── DATA SHOWN ──
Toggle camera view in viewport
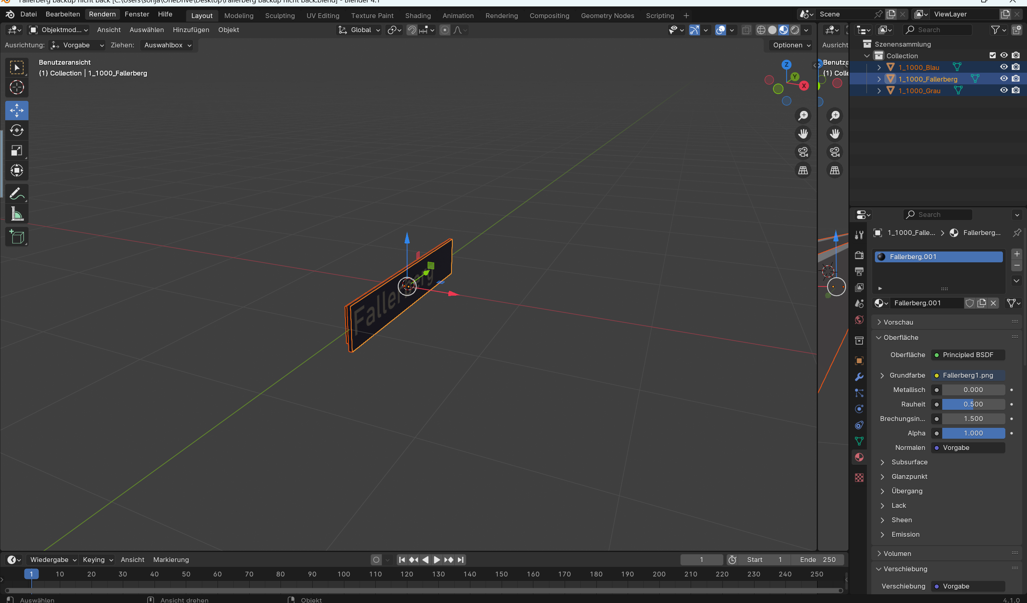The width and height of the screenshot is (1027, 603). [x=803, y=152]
───
── DATA SHOWN ──
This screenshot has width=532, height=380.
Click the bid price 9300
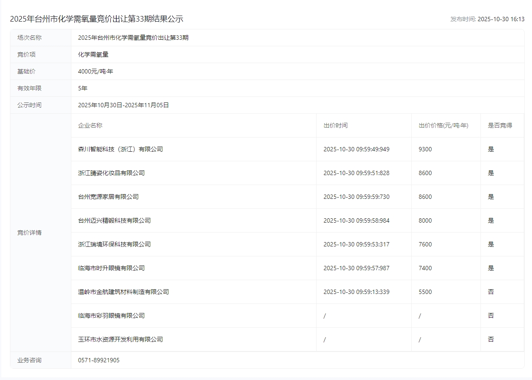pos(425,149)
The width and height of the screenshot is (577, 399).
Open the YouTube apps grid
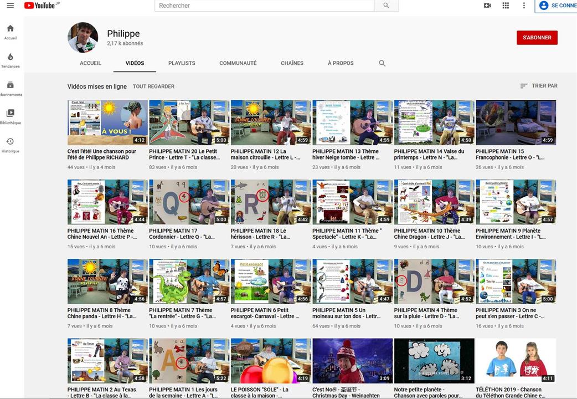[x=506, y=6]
───
DO THIS ▸ Could you rescale the material starting at the line that contains "The width and height of the screenshot is (577, 399)." and ending at the line that contains "[x=506, y=6]"? Reproduce only those lines, requests included, with each coordinate in the answers multiplied by 0.3 and rounded to a whole number (halves round up), and leave the pictures out.

WRITTEN SOLUTION ▸
The width and height of the screenshot is (577, 399).
Open the YouTube apps grid
[x=152, y=2]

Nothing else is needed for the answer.